Gun Control

Anisa Nur

Gun control is one of the many controversial topics for Americans. The United States constitution grants U.S citizen’s right to bear arms in its second amendment. Although the right to bear arms would not be removed, on April 7, the Biden-Harris Administration announced six initial actions pertaining to gun restrictions. Some of these actions included the ban of ghost guns, annual reports on firearms trafficking which would be conducted by the Justice Department, as well as “red flag” laws which permit police or family members to petition courts to remove guns from dangerous individuals. Despite the lengths for gun control varying depending on an individual’s beliefs, are restrictions ultimately necessary to ensure American’s safety?

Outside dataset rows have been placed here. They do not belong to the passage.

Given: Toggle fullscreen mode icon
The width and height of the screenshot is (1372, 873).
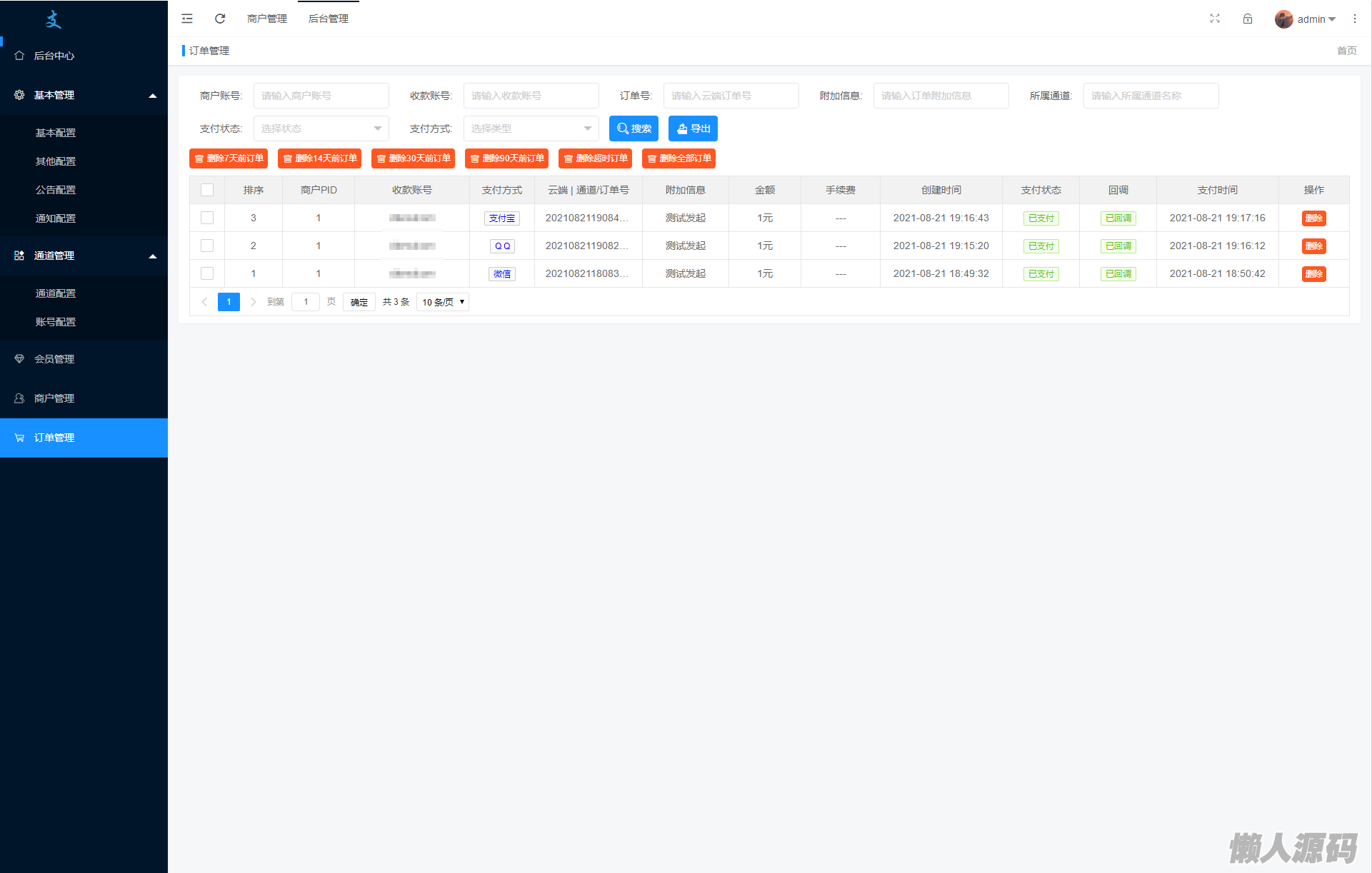Looking at the screenshot, I should click(x=1215, y=19).
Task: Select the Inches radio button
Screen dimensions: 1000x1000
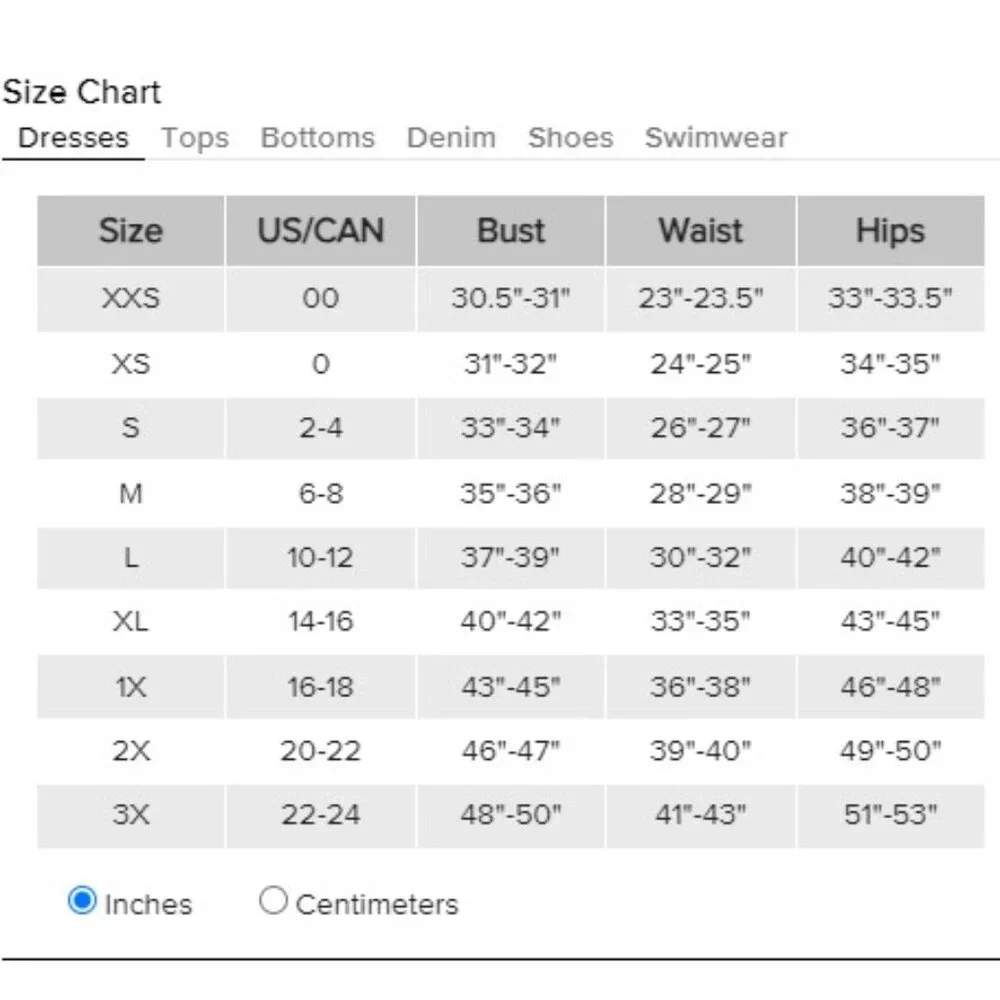Action: tap(81, 902)
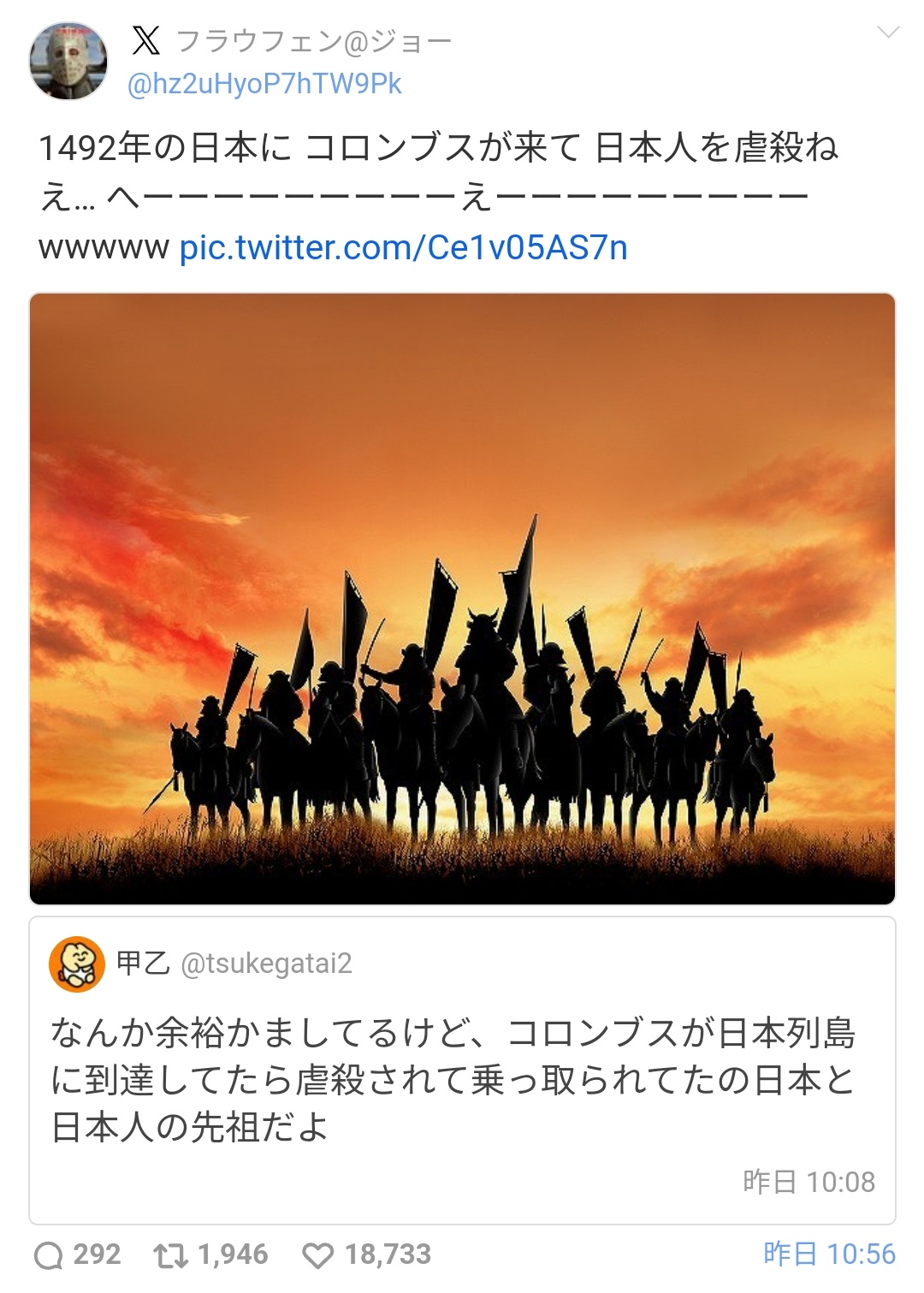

Due to the rise in mass shootings within the past few months, the call for gun control has increased with greater reason. In response to reporters outside of the White House, President Joe Biden exclaimed, “it makes no sense” to be able to purchase high-caliber assault rifles. It is irrational to repeat the same action over and over again expecting a different outcome while doing nothing. The President, similar to many Americans, is calling for change. Restrictions are finally being put into action, but the division amongst Americans is still present. According to a survey conducted by Pew Research Center, 42% of Americans believe there would be no difference in mass shootings if guns were harder to obtain.

While gun culture is deeply ingrained in American society, as well as citizens’ political and ethical beliefs, does a common ground exist? 48% of Americans agree gun violence is a very big problem, including 24% claiming it is a moderately big problem. With time change is evident, but what does this look like for the future of America?